#### AIM OF THE TASK
Everything from the line holding "Bones, Blood, Barbers, and" through the last line below is needed; please reproduce those lines exactly, adding nothing.

- Opening Delimiter -

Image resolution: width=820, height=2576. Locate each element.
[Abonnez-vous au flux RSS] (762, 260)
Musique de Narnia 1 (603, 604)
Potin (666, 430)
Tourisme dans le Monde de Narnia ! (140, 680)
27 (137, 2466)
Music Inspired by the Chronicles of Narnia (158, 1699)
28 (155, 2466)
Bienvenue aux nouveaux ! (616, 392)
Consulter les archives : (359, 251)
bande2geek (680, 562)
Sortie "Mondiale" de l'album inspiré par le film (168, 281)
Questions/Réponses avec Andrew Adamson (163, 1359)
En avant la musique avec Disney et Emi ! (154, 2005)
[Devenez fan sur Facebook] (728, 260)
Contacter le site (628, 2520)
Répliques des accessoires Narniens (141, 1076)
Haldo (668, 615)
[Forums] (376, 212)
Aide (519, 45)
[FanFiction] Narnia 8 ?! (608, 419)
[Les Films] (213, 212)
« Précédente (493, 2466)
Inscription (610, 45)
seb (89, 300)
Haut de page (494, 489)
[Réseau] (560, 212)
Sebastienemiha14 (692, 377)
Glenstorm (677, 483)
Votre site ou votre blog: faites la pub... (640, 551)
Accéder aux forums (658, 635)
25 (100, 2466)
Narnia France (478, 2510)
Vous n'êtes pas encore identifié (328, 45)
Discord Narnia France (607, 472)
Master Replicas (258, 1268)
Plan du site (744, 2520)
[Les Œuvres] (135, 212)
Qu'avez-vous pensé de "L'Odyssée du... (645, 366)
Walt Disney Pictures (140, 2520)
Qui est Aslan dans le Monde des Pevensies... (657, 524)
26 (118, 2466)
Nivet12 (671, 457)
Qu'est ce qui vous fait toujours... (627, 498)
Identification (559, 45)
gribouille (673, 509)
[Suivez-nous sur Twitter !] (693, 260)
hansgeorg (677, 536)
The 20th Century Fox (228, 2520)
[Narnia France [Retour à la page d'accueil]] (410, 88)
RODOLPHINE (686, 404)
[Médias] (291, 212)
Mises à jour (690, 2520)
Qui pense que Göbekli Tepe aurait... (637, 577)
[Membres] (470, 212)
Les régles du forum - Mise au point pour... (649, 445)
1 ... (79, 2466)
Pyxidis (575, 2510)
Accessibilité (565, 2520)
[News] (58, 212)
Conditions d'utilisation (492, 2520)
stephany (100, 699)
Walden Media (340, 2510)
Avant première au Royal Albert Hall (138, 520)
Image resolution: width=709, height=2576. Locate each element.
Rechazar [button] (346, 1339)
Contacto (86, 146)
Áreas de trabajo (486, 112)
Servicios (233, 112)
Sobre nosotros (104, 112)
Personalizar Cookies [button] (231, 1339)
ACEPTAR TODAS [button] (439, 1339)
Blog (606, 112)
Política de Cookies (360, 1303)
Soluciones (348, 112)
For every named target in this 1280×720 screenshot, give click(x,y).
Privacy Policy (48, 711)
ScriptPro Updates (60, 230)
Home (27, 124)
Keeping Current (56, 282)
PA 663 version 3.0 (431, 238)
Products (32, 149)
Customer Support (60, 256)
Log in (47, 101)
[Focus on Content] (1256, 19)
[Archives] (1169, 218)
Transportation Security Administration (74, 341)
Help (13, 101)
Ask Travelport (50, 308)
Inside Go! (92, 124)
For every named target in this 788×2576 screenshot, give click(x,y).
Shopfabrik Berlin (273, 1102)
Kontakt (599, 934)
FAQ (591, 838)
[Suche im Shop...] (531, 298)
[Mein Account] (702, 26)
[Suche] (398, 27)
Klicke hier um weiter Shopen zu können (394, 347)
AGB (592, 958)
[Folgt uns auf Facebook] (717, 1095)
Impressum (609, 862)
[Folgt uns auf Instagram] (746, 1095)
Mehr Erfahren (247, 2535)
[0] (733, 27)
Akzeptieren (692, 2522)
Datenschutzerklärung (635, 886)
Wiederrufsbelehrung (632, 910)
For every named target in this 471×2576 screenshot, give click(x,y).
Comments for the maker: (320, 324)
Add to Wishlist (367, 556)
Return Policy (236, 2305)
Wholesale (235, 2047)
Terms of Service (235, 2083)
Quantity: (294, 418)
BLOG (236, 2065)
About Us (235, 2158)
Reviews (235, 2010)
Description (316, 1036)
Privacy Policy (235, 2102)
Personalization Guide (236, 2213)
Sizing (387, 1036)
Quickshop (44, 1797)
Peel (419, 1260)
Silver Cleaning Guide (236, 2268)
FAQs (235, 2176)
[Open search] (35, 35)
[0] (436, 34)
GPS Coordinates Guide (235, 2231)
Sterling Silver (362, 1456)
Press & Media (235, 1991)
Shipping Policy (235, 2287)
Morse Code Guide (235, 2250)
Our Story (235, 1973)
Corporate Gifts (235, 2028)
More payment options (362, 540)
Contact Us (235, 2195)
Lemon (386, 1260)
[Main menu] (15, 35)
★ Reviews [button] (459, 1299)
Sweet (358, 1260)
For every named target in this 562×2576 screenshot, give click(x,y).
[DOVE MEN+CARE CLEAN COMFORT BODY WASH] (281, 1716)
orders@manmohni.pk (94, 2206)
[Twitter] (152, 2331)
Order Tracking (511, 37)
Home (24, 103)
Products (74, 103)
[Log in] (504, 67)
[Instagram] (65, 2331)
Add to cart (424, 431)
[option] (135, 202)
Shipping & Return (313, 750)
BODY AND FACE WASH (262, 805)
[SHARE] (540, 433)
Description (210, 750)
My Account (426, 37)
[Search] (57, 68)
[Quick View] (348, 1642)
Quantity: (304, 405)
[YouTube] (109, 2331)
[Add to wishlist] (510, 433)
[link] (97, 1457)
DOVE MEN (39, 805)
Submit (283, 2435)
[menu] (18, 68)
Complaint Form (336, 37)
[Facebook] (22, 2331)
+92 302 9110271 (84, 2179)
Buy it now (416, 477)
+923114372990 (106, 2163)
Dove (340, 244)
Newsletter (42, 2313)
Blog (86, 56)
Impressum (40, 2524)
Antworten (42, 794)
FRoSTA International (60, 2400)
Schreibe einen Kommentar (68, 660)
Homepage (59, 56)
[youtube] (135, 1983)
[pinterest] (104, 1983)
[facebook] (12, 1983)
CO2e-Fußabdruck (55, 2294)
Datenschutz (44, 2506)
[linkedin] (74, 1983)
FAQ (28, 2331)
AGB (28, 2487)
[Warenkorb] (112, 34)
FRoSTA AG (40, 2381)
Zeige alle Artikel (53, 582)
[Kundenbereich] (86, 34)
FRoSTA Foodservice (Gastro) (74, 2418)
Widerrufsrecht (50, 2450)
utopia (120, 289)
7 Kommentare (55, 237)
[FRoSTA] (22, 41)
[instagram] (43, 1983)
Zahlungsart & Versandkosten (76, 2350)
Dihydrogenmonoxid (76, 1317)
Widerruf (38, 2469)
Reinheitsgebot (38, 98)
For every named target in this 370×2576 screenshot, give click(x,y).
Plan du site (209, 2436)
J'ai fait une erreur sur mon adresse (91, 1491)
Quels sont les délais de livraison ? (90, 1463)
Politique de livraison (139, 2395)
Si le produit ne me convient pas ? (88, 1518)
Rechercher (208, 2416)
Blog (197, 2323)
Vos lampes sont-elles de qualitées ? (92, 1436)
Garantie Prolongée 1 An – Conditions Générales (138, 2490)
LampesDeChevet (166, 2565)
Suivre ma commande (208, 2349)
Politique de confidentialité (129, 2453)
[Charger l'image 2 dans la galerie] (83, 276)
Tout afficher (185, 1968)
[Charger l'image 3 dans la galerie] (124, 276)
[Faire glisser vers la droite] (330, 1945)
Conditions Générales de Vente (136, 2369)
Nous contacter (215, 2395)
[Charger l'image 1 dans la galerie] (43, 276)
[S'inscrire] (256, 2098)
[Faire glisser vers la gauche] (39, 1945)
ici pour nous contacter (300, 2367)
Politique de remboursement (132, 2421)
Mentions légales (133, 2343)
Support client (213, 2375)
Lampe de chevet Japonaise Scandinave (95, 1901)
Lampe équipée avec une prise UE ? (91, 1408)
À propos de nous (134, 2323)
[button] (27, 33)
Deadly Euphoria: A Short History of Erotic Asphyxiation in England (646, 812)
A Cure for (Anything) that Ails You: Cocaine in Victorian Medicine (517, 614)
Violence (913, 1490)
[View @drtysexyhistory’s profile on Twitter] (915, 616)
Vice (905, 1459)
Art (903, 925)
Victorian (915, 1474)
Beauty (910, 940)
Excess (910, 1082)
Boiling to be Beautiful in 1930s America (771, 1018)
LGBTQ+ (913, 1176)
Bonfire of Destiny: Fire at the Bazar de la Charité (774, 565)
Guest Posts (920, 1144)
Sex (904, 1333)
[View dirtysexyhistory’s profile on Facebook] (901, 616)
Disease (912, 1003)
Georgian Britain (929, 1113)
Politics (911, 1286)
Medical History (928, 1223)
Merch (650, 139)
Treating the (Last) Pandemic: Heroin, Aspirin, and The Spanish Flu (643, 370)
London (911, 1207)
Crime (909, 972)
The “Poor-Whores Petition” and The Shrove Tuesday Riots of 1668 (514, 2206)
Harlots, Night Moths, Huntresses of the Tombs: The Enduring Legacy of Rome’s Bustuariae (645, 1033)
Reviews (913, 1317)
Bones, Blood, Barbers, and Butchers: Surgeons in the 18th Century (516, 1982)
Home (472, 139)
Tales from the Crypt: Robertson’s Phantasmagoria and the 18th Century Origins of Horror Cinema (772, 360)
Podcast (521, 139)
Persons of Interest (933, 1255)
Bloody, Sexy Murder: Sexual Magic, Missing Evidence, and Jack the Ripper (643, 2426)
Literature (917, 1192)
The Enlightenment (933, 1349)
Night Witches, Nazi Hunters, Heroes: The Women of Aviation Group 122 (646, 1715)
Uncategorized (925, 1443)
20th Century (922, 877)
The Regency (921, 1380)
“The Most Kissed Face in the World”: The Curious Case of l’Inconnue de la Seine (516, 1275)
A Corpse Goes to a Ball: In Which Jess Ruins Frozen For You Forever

- Closing Delimiter -

#### EXPECTED ANSWER
Bones, Blood, Barbers, and Butchers: Surgeons in the 18th Century (516, 1982)
Home (472, 139)
Tales from the Crypt: Robertson’s Phantasmagoria and the 18th Century Origins of Horror Cinema (772, 360)
Podcast (521, 139)
Persons of Interest (933, 1255)
Bloody, Sexy Murder: Sexual Magic, Missing Evidence, and Jack the Ripper (643, 2426)
Literature (917, 1192)
The Enlightenment (933, 1349)
Night Witches, Nazi Hunters, Heroes: The Women of Aviation Group 122 (646, 1715)
Uncategorized (925, 1443)
20th Century (922, 877)
The Regency (921, 1380)
“The Most Kissed Face in the World”: The Curious Case of l’Inconnue de la Seine (516, 1275)
A Corpse Goes to a Ball: In Which Jess Ruins Frozen For You Forever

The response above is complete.